_Excerpt provided_.
_ _ _ _ _
Phase I of the Sumpter sewer system providing service to Holiday West was timely constructed with the proceeds of that first bond sale, and Holiday West is not at issue in this case. Phase I of the sewer system involved the installation of a sewer trunk line along Rawsonville Road to Willis Road. The Phase I system, however, does not extend far enough to serve Holiday Woods. Futernick believes that the Township should have extended the Willis Road Phase I sewer to Holiday Woods; the Township chose, however, to construct the Phase II sewer along a different and more complete route that would serve Holiday Woods.
In October of 1994, Futernick filed a diversity action in federal district court naming as defendants Sumpter Township and various Township officials. Futernick alleged that Sumpter Township had breached the settlement agreement and asked the court to enforce the terms of the agreement. Both Futernick and the Township filed motions for summary judgment, and on June 17, 1997, the district court, finding that genuine issues of material fact existed, entered an opinion denying both motions. The district court explained that the parties' dispute focused on the first paragraph of the settlement agreement. The court reasoned:
The officials named in the complaint are Helen Teall, Barbara Dudek, Arness Cox, and Barney Ban, Sumpter Township Trustees; Marvin Banotai, Sumpter Township Supervisor; Glenn Bowles, Sumpter Township Administrator; Joan Oddy, Sumpter Township Clerk; and John Morgan, Township Treasurer. For purposes of this opinion, we shall refer to the officials and Sumpter Township collectively as "the Township."
Plaintiff argues that this paragraph creates an absolute obligation on the part of the Township to build a sewer line to Holiday Woods, whereas Defendant argues the second bond sale is a condition precedent that must occur before the sewer line is to be built. The Court concludes that the second bond sale is a condition precedent.
. . . The parties' settlement agreement provides that "[t]he line to Holiday Woods will be constructed from the proceeds of the second scheduled bond sale." A fair and reasonable interpretation of this language is that the parties' [sic] intended that the sewer line would be constructed after the occurrence of a future event — the second scheduled bond sale.
J.A. at 88-89 (citation omitted) (D. Ct. Op. Denying Mots. for Summ. J. 6/17/97).
Trial commenced on February 23, 1998, and the district court issued findings of fact and conclusions of law on April 14, 1998. The district court concluded that, although the "Phase II project has been fraught with design delays and financing complications," these delays did not constitute a breach of the Township's obligation to construct Phase II "as quickly as possible." J.A. at 107 (D. Ct. Findings of Fact and Conclusions of Law 4/14/98). The court explained that the Township still had an obligation under the agreement to provide sewer service to Holiday Woods and to have a bond sale, and it indicated that "[t]here is evidence to indicate that the Township does indeed now have sufficient funds for the sale." J.A. at 108-09 (D. Ct. Findings of Fact and Conclusions of Law 4/14/98). The same day, the district court issued a judgment dismissing Futernick's complaint. J.A. at 69 (D. Ct. J. 4/14/98). On May 6, 1998, upon Futernick's motion, the district court amended its judgment "to provide for the court's retention of jurisdiction until completion of the parties' obligations under the settlement agreement." J.A. at 70 (D. Ct. Amended J. 5/6/98). Although Futernick had filed a timely appeal of the district court's April 14 judgment, Futernick voluntarily dismissed the appeal on the belief that the court's retention of jurisdiction rendered the judgment non-final.
_ _ _ _ _
_Data extract_.
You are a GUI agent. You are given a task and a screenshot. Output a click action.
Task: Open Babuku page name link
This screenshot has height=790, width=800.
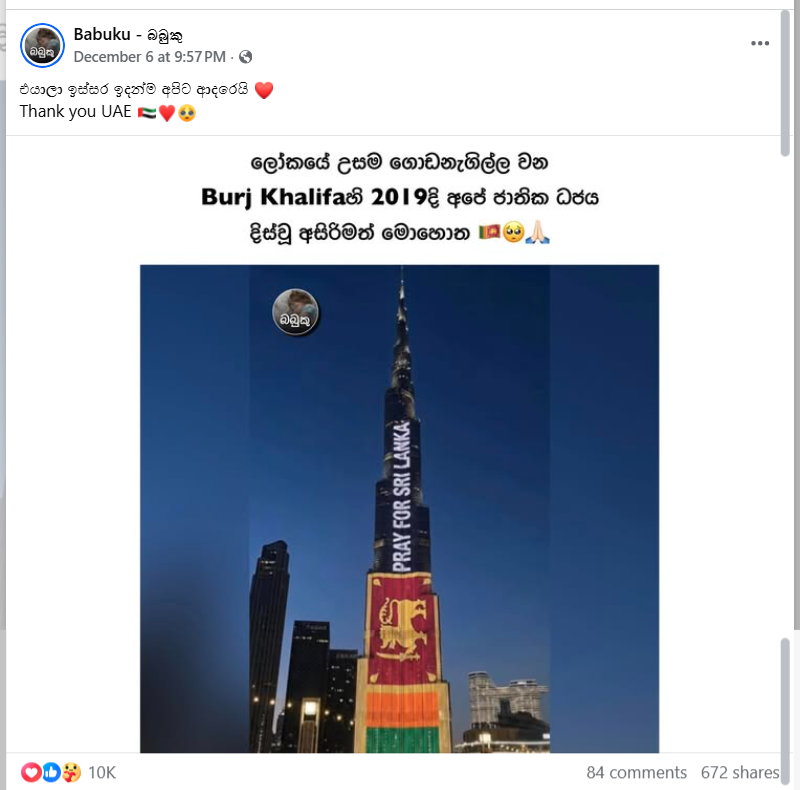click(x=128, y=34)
_ _ _ _ _
_Jobs_.
a: Echo the Sumpter Township opinion word for word, everything from "Plaintiff argues that" down to "a condition precedent.".
b: Decide whether each statement agrees with the Sumpter Township opinion, answering yes or no and quoting the words of the opinion that settle it: (i) Futernick filed a diversity action in October of 1994. (ii) The district court granted the Township's motion for summary judgment. (iii) Trial commenced on April 14, 1998.
c: Render this sentence from the Sumpter Township opinion in Spanish: "Phase I of the sewer system involved the installation of a sewer trunk line along Rawsonville Road to Willis Road."
The lines have no connection to the text.

_The replies_.
a:
Plaintiff argues that this paragraph creates an absolute obligation on the part of the Township to build a sewer line to Holiday Woods, whereas Defendant argues the second bond sale is a condition precedent that must occur before the sewer line is to be built. The Court concludes that the second bond sale is a condition precedent.

b:
(i) Yes: "In October of 1994, Futernick filed a diversity action in federal district court"
(ii) No: "entered an opinion denying both motions"
(iii) No: "Trial commenced on February 23, 1998"

c: La Fase I del sistema de alcantarillado consistió en la instalación de una línea troncal de alcantarillado a lo largo de Rawsonville Road hasta Willis Road.